An autosomal recessive nonsyndromic deafness that has material basis in variation in the chromosome region 7q34-q36.
Comprehensive, easy-to-understand information about this condition
How we create this content →Research studies investigating treatments and therapies for this condition.
Active Trials
Total Trials
Data from ClinicalTrials.gov Jan 7, 2026
Research studies investigating treatments and therapies for this condition.
Active Trials
Total Trials
Data from ClinicalTrials.gov Jan 7, 2026
The limited documentation surrounding autosomal recessive nonsyndromic hearing loss 13 is understandable given its rarity and the challenges in systematically studying conditions that affect fewer individuals. This condition's genetic basis is still being explored, and as a result, comprehensive clinical studies and phenotype documentation are ongoing. Your experience is valid, and the medical community is working to better understand and characterize this condition.
To navigate your journey with autosomal recessive nonsyndromic hearing loss 13, consider seeking a specialist in genetic medicine or a genetic counselor who has experience with hearing loss disorders. They can provide valuable insights into genetic testing options and potential implications for family members. Additionally, you may want to explore resources such as the National Organization for Rare Disorders (NORD) at rarediseases.org, which can offer support and information on rare conditions. Participating in clinical trials may also be beneficial, so stay informed about ongoing research opportunities.
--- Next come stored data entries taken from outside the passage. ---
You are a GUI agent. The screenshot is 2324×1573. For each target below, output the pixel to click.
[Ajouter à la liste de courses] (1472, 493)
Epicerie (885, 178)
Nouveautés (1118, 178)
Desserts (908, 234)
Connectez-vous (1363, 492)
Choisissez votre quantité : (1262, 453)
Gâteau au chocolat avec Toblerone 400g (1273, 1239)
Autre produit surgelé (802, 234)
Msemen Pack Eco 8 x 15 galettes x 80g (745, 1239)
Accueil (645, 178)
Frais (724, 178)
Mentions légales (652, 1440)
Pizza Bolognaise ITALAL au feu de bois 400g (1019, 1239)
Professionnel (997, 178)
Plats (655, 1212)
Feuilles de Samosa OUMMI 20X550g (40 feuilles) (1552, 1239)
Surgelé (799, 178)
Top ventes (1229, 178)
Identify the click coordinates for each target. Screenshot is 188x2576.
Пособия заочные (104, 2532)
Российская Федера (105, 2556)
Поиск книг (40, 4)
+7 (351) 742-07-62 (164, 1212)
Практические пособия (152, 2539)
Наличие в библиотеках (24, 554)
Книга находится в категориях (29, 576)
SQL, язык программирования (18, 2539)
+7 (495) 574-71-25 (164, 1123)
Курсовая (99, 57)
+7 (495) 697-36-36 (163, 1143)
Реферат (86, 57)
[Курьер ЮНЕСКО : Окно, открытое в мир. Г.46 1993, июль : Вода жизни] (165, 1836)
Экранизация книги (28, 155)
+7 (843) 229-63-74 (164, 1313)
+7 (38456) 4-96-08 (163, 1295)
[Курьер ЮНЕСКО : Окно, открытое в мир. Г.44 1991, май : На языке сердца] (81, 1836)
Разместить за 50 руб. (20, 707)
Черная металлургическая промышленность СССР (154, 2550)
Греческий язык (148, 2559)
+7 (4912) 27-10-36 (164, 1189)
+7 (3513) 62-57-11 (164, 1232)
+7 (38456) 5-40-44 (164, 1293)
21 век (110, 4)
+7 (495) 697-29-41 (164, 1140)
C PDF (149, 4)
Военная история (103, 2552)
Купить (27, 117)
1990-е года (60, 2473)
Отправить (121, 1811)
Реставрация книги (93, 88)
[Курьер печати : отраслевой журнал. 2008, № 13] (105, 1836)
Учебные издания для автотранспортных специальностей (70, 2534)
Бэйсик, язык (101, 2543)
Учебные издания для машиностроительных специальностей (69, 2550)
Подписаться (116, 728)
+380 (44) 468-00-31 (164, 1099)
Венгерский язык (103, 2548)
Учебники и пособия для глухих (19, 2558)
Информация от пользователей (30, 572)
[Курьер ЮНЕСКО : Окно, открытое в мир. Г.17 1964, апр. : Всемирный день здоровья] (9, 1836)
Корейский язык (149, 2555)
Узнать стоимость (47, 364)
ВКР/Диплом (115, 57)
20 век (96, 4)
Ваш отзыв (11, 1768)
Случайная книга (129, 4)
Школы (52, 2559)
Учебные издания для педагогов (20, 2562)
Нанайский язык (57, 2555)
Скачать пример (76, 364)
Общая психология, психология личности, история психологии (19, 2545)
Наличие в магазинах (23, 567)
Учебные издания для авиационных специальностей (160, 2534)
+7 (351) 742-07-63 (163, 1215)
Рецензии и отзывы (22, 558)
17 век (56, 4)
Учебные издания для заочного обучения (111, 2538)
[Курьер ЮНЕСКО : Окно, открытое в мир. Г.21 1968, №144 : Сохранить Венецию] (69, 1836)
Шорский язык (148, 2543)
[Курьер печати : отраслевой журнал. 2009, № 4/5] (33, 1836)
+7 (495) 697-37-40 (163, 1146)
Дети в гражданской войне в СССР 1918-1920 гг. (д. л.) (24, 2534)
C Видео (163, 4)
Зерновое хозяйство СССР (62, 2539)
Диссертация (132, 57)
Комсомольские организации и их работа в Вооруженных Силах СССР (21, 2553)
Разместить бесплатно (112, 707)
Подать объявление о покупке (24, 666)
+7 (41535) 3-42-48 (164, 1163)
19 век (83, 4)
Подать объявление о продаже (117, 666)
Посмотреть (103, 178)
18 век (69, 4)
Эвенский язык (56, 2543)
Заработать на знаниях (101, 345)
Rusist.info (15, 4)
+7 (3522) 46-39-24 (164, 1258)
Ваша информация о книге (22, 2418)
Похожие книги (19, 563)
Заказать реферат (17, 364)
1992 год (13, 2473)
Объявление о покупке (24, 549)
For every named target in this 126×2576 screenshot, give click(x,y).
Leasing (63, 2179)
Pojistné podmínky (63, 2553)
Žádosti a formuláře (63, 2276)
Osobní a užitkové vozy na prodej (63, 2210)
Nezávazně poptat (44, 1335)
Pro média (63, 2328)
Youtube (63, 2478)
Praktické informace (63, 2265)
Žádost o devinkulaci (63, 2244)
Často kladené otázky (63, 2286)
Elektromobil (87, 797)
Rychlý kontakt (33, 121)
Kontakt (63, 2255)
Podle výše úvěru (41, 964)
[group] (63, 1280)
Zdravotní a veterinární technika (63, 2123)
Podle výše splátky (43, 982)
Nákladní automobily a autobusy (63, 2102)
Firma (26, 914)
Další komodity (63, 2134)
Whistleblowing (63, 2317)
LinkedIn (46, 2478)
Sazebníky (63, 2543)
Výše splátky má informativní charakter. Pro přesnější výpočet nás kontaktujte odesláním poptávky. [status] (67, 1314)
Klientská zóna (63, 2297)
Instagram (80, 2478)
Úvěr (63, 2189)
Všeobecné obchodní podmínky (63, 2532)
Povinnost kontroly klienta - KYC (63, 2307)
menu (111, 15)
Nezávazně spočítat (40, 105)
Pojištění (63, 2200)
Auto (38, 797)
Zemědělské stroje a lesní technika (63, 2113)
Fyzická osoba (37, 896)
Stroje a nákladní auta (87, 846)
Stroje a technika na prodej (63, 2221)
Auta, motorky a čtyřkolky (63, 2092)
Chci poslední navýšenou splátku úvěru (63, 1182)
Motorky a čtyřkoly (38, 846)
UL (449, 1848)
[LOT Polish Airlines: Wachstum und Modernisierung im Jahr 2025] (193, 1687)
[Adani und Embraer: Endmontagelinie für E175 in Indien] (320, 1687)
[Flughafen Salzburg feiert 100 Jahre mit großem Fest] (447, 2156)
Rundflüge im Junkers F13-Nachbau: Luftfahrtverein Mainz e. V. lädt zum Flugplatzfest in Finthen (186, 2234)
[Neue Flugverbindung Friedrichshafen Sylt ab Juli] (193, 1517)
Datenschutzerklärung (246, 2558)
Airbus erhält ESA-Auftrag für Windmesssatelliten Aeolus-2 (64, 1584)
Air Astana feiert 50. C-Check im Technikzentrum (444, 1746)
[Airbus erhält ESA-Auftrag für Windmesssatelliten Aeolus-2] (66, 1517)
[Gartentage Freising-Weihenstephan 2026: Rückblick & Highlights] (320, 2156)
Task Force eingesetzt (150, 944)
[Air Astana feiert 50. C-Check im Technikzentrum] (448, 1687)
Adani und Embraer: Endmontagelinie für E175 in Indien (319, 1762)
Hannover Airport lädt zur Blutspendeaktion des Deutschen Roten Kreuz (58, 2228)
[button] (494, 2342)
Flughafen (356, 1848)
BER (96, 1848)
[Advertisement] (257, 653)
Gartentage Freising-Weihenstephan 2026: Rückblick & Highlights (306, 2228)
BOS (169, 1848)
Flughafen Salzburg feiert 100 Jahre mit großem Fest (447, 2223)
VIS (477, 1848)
Currently, there is one active clinical trial related to autosomal recessive nonsyndromic hearing loss 13. This trial may provide insights into the condition and potential therapeutic approaches. You can find more information about this trial at the following link: https://clinicaltrials.gov/search?cond=autosomal%20recessive%20nonsyndromic%20hearing%20loss%2013. While there are no orphan drugs designated for this condition, participation in clinical trials could be an avenue for contributing to research and gaining access to emerging treatments.
Actionable guidance for navigating care for autosomal recessive nonsyndromic hearing loss 13
To navigate your journey with autosomal recessive nonsyndromic hearing loss 13, consider seeking a specialist in genetic medicine or a genetic counselor who has experience with hearing loss disorders. They can provide valuable insights into genetic testing options and potential implications for family members. Additionally, you may want to explore resources such as the National Organization for Rare Disorders (NORD) at rarediseases.org, which can offer support and information on rare conditions. Participating in clinical trials may also be beneficial, so stay informed about ongoing research opportunities.
Consider asking your healthcare providers these condition-specific questions
Helpful links for rare disease information and support
Inheritance patterns describe how genetic conditions are passed from parents to children.
Research studies investigating treatments and therapies for this condition.
Active Trials
Total Trials
Data from ClinicalTrials.gov Jan 7, 2026
Consider asking your healthcare providers these condition-specific questions
Online Mendelian Inheritance in Man
Genetic and Rare Diseases Info Center
AI-Generated Content: This summary was generated using AI. Always consult with qualified healthcare providers for medical guidance.
Kisho delivers this disease record via API, including phenotypes (HPO), genes, orphan drug designations, screening status, and PAG mapping, with version history and governance.